Cheveldayoff spoke to the media Tuesday alongside Jets chairman Mark Chipman. He reiterated multiple times that he did not know the extent of what Beach went through and was under the impression it was “along the lines of harassment — inappropriate texts, unwanted advances.” Had he known there was a sexual assault, Cheveldayoff said, he “would like to think that it would have risen to a different level.”
Chipman, who was emotional at times and mentioned he has personally witnessed the effects of sexual assault, stressed that the Jets are committed to being involved in change, to getting the NHL to acknowledge the “systemic problems that will require systemic solutions” and improve resources.
“I don’t know that anything we’re going to say to you today is going to necessarily do that,” Chipman said of attempting to regain public trust. “All I can tell you is what I’m committed to and that is being a part of a process that says enough. Enough. And, as I hope you gathered from my opening remarks, this is a subject that is deeply personal to me and it is to Kevin.
“So I don’t expect that you aren’t and others aren’t going to hold us accountable to what we say today.
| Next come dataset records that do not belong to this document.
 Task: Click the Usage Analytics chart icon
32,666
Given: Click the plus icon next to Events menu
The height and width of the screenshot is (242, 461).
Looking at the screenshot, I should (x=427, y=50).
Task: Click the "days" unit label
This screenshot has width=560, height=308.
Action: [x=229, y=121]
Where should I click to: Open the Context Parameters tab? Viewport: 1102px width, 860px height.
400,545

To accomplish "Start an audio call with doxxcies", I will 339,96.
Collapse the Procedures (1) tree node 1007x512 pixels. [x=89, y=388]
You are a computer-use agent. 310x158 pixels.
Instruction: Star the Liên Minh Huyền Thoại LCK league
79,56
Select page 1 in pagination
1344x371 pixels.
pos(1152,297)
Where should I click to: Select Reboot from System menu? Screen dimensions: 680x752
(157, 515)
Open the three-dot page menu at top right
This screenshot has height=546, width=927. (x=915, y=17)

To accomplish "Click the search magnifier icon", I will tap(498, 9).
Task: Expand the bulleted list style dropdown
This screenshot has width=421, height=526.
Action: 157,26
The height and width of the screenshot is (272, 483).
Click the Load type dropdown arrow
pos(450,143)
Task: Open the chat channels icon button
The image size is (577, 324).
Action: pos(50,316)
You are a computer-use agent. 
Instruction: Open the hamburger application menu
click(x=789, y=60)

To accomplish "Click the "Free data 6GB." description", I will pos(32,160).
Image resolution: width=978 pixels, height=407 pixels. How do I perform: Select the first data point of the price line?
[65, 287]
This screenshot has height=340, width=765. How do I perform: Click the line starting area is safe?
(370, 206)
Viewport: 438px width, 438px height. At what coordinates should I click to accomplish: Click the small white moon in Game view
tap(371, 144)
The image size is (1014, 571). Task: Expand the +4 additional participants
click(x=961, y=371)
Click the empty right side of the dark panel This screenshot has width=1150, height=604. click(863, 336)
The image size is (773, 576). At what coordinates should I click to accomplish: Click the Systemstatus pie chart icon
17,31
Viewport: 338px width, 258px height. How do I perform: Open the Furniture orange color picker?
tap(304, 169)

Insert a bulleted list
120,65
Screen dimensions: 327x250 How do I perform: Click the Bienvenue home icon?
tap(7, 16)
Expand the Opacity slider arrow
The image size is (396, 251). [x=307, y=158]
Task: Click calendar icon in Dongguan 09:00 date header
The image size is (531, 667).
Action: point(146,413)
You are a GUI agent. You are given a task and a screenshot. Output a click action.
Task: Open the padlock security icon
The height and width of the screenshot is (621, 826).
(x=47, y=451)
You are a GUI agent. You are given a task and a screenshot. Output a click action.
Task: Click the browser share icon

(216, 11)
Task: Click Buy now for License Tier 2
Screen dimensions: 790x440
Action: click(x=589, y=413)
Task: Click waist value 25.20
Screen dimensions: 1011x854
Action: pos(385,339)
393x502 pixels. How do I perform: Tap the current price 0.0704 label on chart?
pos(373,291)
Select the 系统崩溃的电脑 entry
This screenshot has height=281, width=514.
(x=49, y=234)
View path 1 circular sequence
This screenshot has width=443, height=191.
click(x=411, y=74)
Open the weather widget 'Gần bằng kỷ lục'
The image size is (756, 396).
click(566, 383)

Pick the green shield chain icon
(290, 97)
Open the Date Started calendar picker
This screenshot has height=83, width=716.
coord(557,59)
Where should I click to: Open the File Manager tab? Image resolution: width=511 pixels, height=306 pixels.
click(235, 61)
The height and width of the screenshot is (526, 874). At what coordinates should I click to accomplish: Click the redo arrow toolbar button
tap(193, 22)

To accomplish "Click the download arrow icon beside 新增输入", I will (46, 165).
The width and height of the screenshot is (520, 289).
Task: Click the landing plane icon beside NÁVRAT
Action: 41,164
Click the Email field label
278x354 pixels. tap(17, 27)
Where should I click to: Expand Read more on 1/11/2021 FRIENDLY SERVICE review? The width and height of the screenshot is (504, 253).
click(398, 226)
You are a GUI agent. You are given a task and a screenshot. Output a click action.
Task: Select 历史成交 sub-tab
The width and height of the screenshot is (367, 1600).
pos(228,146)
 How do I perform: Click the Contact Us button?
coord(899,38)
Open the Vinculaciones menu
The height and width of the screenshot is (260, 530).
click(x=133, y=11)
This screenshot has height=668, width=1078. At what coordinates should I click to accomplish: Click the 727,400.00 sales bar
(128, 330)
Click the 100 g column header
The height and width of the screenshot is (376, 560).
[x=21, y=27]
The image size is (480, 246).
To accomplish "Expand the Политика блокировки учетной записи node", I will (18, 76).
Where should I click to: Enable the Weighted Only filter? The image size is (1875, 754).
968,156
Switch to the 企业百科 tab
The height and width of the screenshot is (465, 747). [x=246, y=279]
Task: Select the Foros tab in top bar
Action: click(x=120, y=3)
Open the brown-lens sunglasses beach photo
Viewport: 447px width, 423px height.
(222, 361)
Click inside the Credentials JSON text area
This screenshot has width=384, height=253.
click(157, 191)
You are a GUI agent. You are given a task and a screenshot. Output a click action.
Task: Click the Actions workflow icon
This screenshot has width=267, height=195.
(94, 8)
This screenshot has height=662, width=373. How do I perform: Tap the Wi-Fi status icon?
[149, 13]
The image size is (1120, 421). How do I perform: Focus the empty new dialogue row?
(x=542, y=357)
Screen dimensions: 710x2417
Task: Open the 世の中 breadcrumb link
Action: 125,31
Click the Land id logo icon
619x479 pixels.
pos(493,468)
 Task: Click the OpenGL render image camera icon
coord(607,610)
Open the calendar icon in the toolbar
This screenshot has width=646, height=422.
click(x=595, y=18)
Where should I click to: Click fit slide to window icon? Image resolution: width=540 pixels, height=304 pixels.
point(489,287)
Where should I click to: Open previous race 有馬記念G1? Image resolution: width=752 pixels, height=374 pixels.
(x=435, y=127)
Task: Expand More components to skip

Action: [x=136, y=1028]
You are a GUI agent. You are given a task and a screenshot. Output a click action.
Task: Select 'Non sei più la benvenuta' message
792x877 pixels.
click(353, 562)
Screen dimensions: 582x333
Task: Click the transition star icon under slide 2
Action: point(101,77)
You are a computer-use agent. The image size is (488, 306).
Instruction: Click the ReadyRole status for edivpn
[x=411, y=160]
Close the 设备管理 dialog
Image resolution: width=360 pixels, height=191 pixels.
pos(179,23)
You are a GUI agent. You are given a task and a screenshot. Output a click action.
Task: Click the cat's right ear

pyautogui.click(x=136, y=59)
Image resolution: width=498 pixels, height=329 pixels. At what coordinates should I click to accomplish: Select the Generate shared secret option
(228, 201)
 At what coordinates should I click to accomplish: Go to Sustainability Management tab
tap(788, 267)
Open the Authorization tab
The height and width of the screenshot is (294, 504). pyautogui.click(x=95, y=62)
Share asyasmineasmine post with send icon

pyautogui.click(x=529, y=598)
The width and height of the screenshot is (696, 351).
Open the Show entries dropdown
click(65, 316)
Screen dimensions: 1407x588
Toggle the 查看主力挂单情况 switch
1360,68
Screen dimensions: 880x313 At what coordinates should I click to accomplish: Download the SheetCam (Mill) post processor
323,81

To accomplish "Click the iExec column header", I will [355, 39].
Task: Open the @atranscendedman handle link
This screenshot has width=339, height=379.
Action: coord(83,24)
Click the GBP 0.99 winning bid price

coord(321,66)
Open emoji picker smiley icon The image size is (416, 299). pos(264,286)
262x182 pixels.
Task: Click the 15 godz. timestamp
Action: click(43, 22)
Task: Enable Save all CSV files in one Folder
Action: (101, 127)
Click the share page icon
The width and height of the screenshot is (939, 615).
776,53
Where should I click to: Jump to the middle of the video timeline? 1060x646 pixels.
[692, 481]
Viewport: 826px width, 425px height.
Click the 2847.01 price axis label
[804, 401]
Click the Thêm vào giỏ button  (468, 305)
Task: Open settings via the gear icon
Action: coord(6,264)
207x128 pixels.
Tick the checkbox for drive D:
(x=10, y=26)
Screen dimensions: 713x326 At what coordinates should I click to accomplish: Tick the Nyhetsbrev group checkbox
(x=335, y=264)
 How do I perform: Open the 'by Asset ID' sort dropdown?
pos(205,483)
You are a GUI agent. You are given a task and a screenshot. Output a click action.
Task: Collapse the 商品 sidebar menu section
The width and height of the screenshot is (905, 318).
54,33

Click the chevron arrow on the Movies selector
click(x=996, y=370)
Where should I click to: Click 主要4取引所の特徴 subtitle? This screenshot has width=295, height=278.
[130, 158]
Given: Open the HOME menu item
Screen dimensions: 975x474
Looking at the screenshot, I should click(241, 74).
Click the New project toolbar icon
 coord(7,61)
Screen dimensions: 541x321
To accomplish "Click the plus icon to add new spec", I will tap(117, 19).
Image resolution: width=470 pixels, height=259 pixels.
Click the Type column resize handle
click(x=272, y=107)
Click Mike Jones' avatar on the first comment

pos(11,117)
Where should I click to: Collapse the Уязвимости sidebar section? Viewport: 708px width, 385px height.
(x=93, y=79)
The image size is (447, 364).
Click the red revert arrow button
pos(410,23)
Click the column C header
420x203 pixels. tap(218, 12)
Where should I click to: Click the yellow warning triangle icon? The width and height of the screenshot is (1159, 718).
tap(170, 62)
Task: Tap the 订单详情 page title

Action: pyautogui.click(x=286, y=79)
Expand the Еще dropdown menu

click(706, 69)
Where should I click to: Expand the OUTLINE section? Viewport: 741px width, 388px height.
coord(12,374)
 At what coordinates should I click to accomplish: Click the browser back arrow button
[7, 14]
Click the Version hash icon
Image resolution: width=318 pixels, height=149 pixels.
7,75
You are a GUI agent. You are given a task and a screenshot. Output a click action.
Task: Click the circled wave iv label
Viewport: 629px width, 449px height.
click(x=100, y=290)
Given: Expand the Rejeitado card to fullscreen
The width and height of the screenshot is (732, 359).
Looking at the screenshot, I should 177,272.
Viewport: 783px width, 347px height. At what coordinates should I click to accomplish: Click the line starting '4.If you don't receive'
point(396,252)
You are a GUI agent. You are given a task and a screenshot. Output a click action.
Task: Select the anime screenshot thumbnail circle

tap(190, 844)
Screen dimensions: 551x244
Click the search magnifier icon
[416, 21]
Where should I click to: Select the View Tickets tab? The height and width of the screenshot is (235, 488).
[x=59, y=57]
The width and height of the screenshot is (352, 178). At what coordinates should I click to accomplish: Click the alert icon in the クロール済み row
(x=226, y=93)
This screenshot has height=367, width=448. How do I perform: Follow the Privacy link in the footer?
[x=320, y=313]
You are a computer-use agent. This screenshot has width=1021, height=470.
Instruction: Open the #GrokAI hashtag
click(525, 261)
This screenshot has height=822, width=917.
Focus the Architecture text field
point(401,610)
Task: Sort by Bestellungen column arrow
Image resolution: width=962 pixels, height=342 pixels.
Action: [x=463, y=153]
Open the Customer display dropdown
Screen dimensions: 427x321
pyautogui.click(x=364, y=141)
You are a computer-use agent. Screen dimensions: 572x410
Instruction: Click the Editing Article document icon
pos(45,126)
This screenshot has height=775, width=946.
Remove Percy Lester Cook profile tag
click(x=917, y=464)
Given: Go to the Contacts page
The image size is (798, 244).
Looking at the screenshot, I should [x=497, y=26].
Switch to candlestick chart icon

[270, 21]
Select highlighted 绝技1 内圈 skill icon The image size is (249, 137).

I can’t speak for every team, I can’t speak for the league and I’m not trying to avoid my responsibility as a member of this league. I can only speak from my heart, in terms of my commitment, our team’s commitment to getting this right so that somebody else isn’t coming forward months or years from now because we failed them. That’s all I can do and that’s what my commitment to you and everybody who’s listening today.”